Literature: 1917

Thursday, October 8, 2009

1) Gjellerup, Karl pronounced GEHL luh rup, (1857-1919), a Danish writer, shared the 1917 Nobel Prize for literature with another Danish writer, Henrik Pontoppidan. Gjellerup lived much of his life in Germany, and much of his work reflects the influence of German Idealist philosophy and Romantic art.

Karl Adolph Gjellerup was born in Roholte, Denmark. He studied theology but soon considered himself an atheist. He proclaimed his atheism in his first novel, An Idealist, A Description of Epigonus (1878). Gjellerup eventually turned to the study of Asian religions. His best-known novel in English is The Pilgrim Kaminita (1906), a story of reincarnation set against a background of India. He showed his interest in Germanic culture in his drama Brynhild (1884) and in his translation of several songs from the medieval collection of poems called the Poetic Edda.

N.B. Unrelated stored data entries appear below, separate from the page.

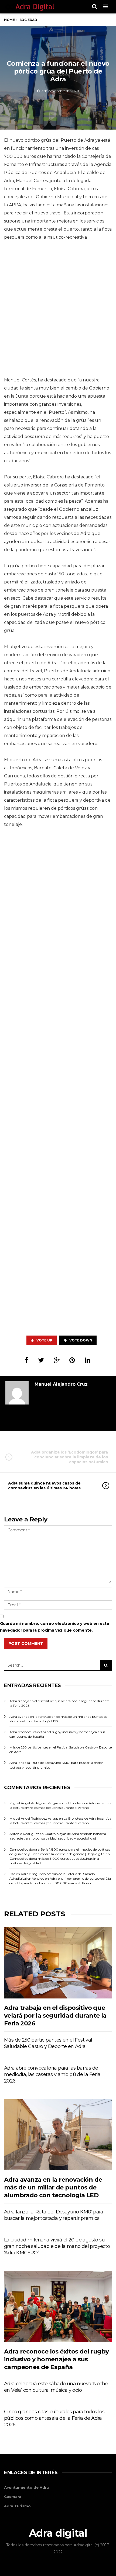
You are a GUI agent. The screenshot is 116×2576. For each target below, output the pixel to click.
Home (9, 20)
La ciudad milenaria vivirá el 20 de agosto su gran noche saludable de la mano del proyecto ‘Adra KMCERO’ (57, 2246)
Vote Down (80, 1340)
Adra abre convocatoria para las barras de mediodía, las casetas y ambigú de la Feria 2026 (52, 2074)
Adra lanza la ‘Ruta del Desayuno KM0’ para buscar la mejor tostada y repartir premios (53, 2215)
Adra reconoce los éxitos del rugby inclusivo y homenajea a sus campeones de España (56, 2359)
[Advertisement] (58, 310)
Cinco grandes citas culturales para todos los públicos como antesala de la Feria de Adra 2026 (54, 2418)
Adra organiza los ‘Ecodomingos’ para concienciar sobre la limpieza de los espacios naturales (69, 1457)
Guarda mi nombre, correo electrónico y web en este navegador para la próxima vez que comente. (54, 1627)
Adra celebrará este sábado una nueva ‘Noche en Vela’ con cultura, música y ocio (56, 2387)
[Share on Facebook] (26, 1360)
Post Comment (25, 1643)
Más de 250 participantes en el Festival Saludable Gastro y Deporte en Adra (48, 2043)
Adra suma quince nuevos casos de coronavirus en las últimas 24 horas (44, 1485)
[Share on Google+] (56, 1360)
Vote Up (44, 1340)
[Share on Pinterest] (72, 1360)
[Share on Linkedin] (87, 1360)
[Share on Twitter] (41, 1360)
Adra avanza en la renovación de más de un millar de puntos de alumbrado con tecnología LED (53, 2187)
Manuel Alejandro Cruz (61, 1384)
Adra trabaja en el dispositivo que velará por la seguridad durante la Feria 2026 (55, 2015)
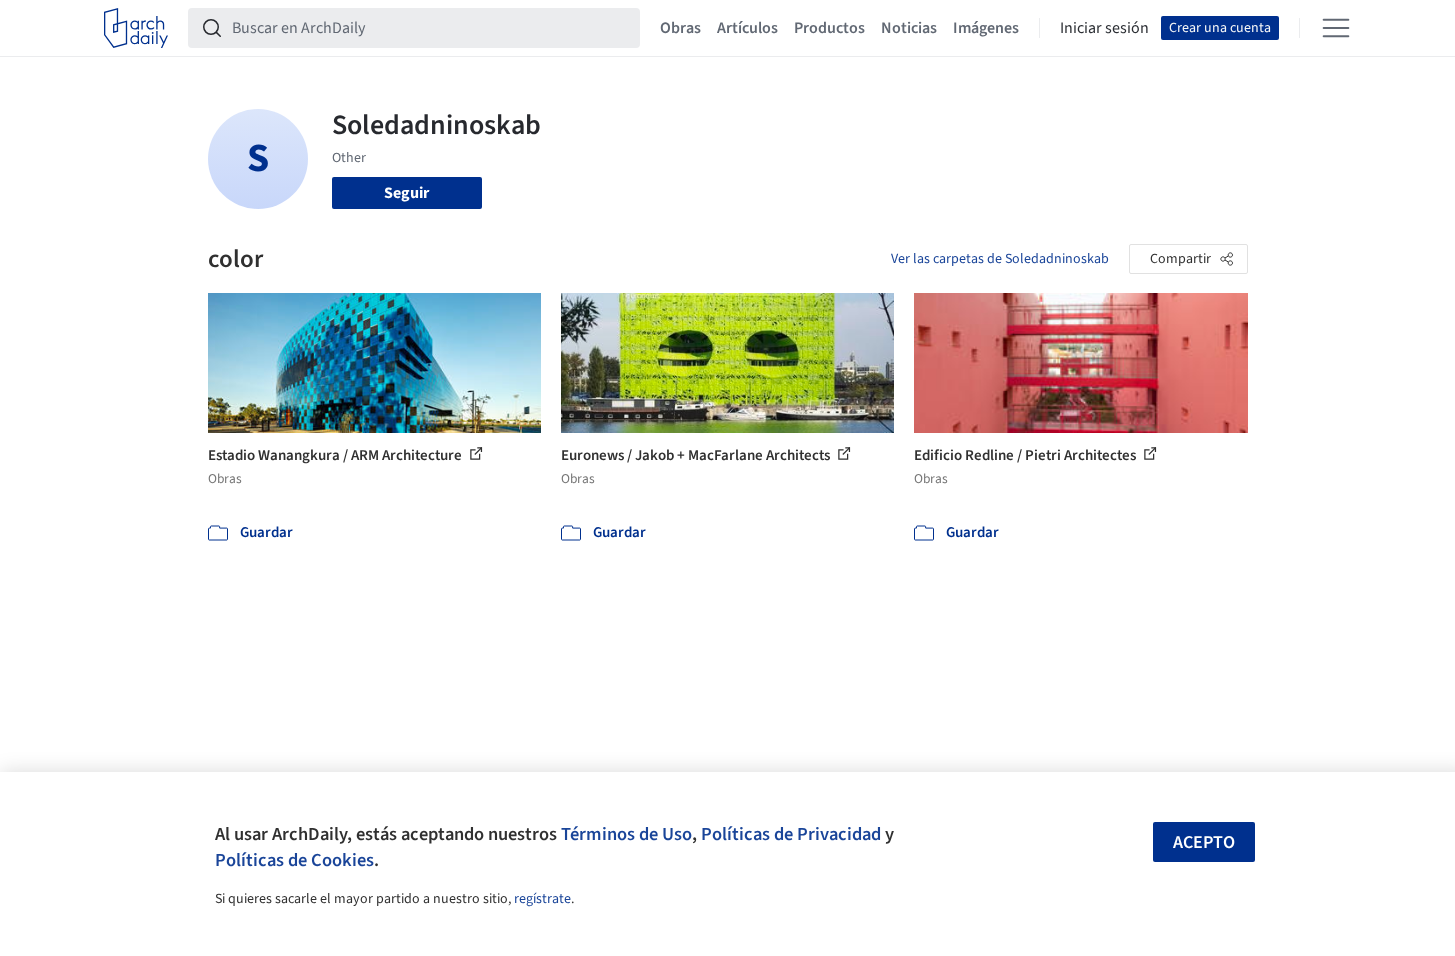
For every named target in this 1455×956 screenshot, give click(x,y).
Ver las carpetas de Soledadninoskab (1000, 259)
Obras (680, 28)
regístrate (542, 899)
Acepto (1204, 842)
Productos (829, 28)
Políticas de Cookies (294, 860)
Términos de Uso (626, 834)
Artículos (747, 28)
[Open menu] (1336, 28)
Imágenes (986, 28)
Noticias (909, 28)
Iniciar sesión (1104, 28)
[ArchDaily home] (136, 28)
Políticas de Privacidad (791, 834)
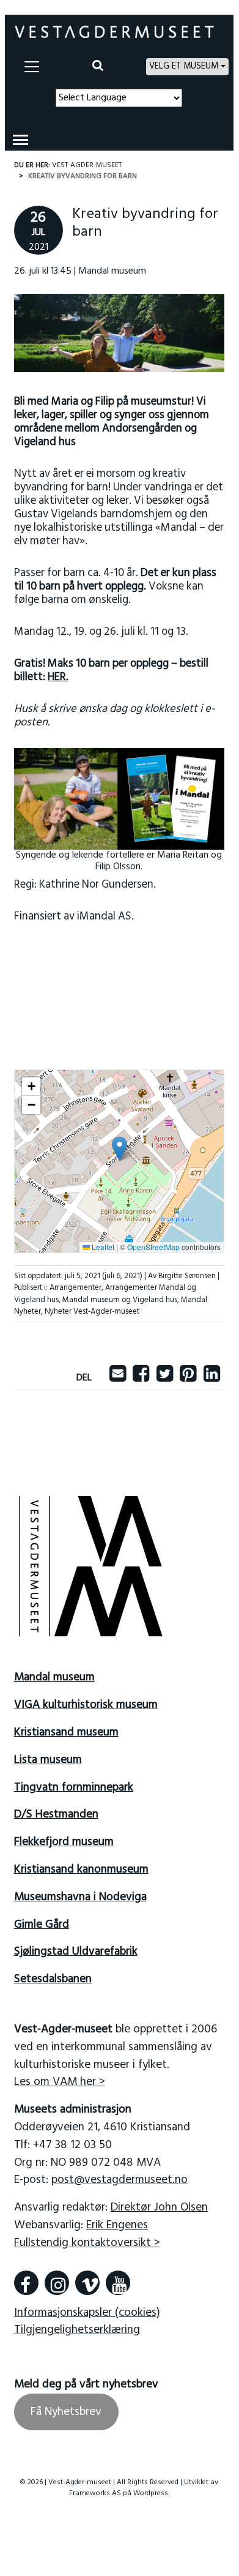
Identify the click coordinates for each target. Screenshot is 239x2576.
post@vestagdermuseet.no (119, 2180)
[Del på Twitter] (164, 1378)
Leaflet (102, 1246)
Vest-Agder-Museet (87, 165)
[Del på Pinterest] (188, 1378)
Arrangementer (75, 1287)
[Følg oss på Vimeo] (87, 2283)
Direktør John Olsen (159, 2207)
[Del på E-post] (117, 1378)
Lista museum (48, 1760)
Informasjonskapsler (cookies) (87, 2313)
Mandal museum (54, 1677)
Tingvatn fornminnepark (73, 1787)
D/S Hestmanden (56, 1814)
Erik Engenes (117, 2225)
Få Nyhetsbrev (66, 2412)
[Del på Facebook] (141, 1378)
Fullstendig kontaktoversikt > (87, 2243)
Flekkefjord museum (64, 1842)
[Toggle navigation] (32, 66)
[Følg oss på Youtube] (118, 2283)
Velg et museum (183, 66)
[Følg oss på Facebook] (26, 2283)
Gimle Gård (41, 1924)
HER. (58, 677)
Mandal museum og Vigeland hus (119, 1300)
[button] (119, 1148)
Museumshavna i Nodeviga (80, 1897)
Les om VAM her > (59, 2082)
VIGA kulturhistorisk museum (86, 1705)
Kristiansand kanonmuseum (81, 1869)
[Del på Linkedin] (212, 1378)
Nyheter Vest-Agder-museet (92, 1311)
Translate (145, 114)
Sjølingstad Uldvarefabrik (76, 1951)
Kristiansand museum (66, 1732)
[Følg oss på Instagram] (57, 2283)
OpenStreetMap (153, 1246)
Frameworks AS (95, 2493)
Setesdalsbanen (53, 1979)
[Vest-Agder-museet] (114, 32)
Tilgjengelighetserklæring (77, 2330)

2) Pontoppidan, Henrik pronounced pawn TAWP ee dahn, (1857-1943), a Danish novelist and short-story writer, shared the 1917 Nobel Prize in literature. The long novels The Promised Land (1895), Lucky Per (1904), and The Realm of the Dead (1916) are among his masterpieces. These novels are realistic, giving a penetrating, unflattering, and often somber picture of contemporary Danish society. Pontoppidan was concerned with the problems of individual honesty and of finding one's own personality. He was born in Fredericia, Jutland, Denmark.